Per quella casa del Comune ha chiesto 2.000 euro. E una donna ha versato la somma, andando a viverci con la figlia. Non sapeva di aver occupato un alloggio abusivamente

di Graziano Masperi

VITTUONE (MILANO) – Era la fine del mese di novembre 2023, quando una donna di origini ucraine si è presentata in municipio, riferendo di essere entrata in una casa comunale di piazza Curtascia. Per farlo ha versato la somma di 2.000 euro. Ma era una truffa.

La casa del Comune

L’importo è stato richiesto da una non meglio identificata persona. E la donna ha versato la somma in perfetta buona fede, senza sapere che quella persona stava in realtà approfittando della situazione.

La truffa

Quella casa del Comune, infatti, può essere concessa in locazione solo dall’amministrazione e non certo da un privato cittadino. La donna assieme alla figlia si è così trovata in una situazione paradossale: ha pagato per un appartamento ma lo stava occupando abusivamente.

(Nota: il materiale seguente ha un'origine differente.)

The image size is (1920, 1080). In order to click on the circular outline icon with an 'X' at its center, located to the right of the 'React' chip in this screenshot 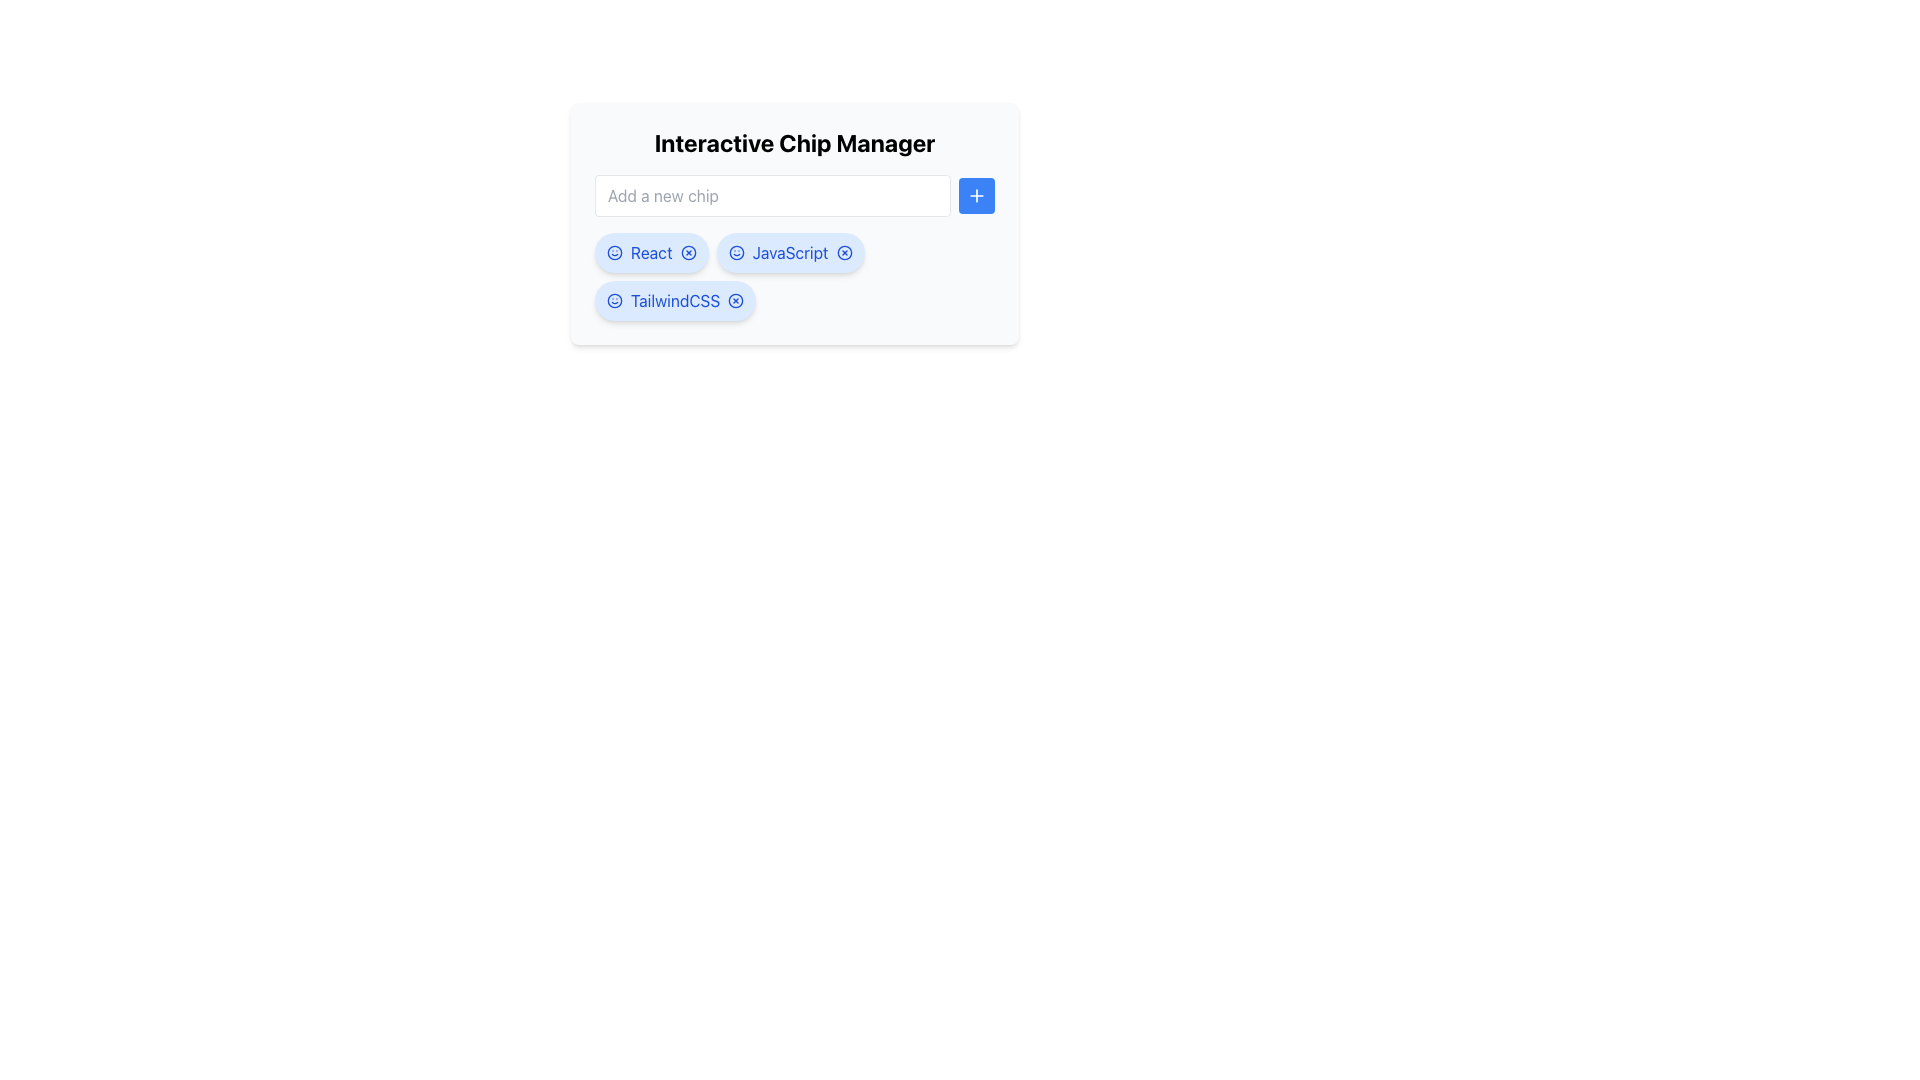, I will do `click(688, 252)`.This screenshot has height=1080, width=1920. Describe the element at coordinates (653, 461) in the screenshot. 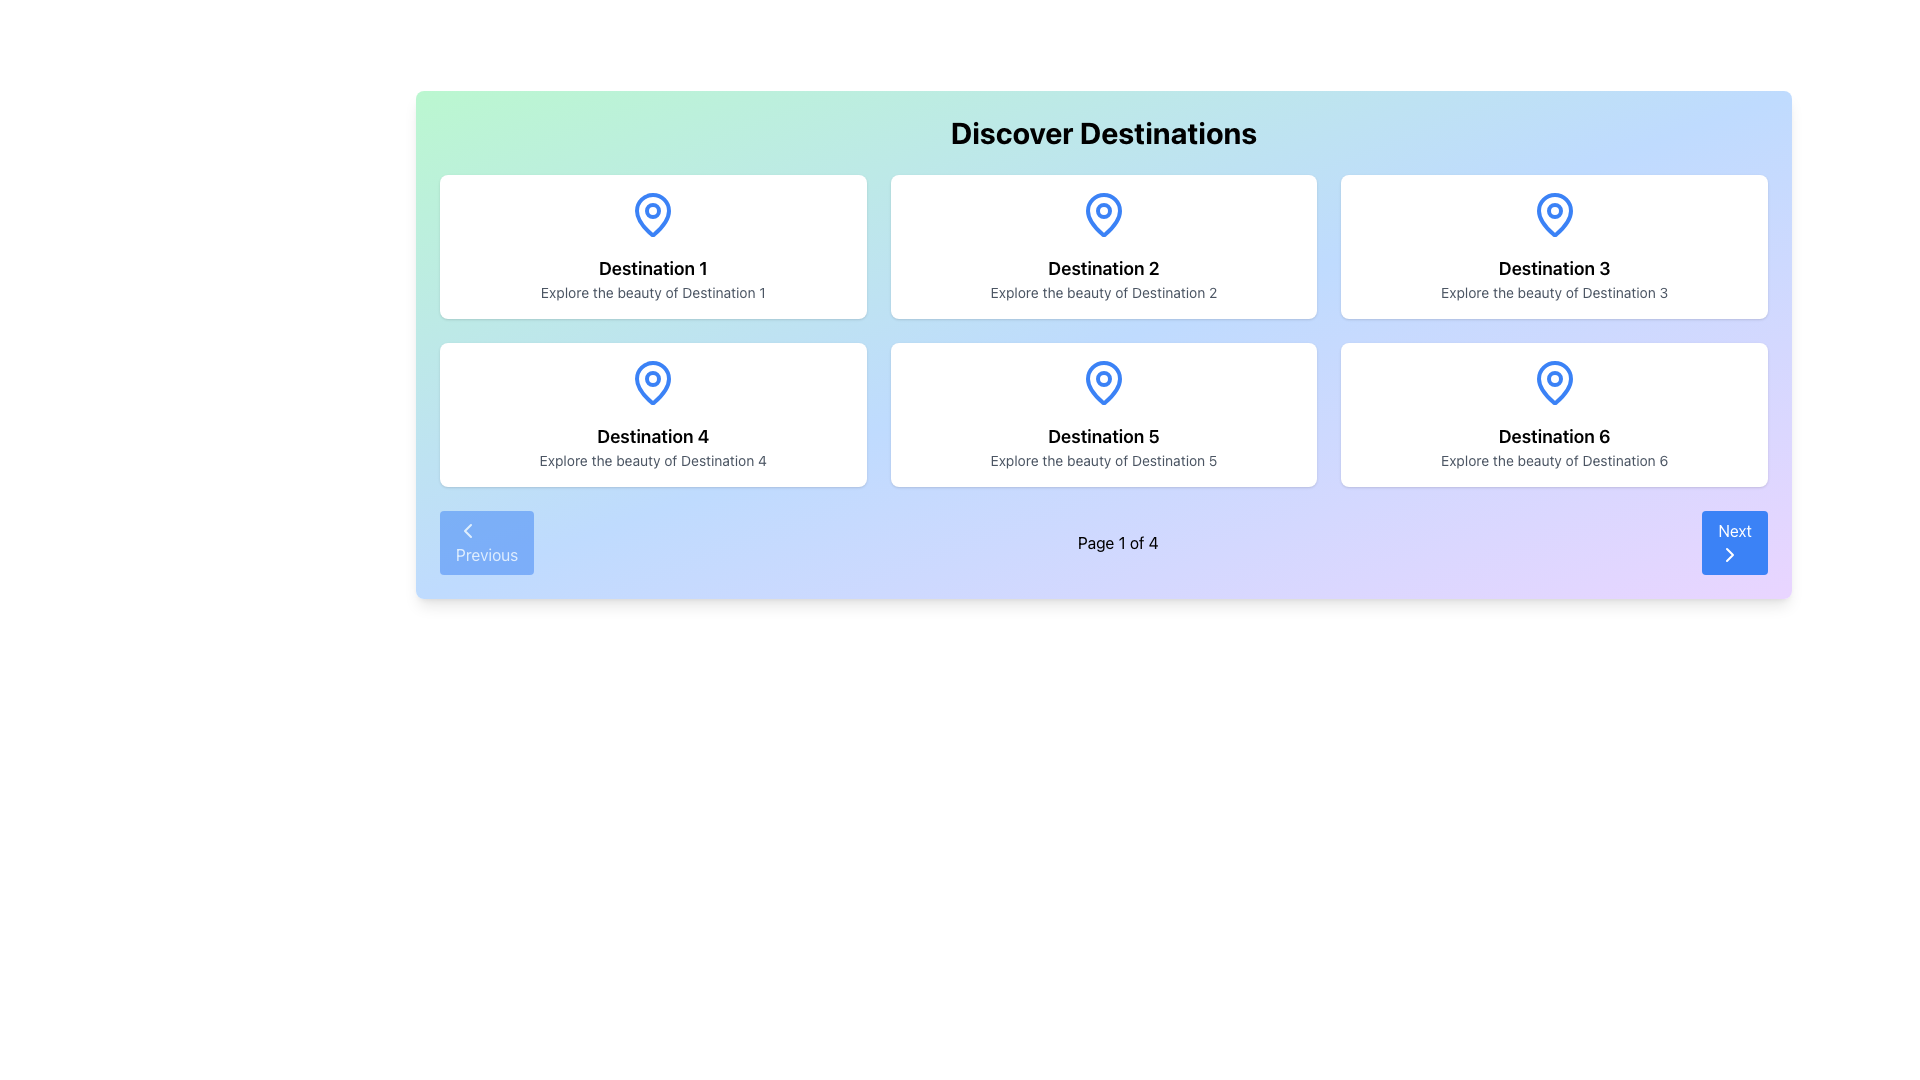

I see `the static text that reads 'Explore the beauty of Destination 4', which is styled with a small font size, centered alignment, and gray color, located below the bold text 'Destination 4'` at that location.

Il Comune si è visto costretto a intervenire, procurando a madre e figlia un nuovo alloggio e infine sgomberando quello pubblico.

Parla la vicesindaca

“La Polizia locale ha monitorato costantemente la situazione – ha spiegato l’assessore ai Servizi sociali e vicesindaca, Ivana Marcioni – Ci stavamo avvicinando al periodo natalizio e ci piangeva il cuore intervenire con durezza su una persona che, ingenuamente, era convinta di avere versato regolarmente l’affitto”.

I debiti

“In realtà la persona che ha finto di affittare l’appartamento aveva un debito con il Comune. Ed è riuscita a trovare il modo per uscirne”, ha dichiarato Marcioni. Aggiungendo: “La ragazza figurava residente in un altro comune dell’hinterland milanese e occupava l’appartamento solo in orario notturno. I servizi sociali hanno deciso di prendere tempo, di lasciar trascorrere il periodo natalizio e di intervenire solo quando c’era la possibilità di trovare un’altra sistemazione. A quel punto è stata cambiata la serratura”.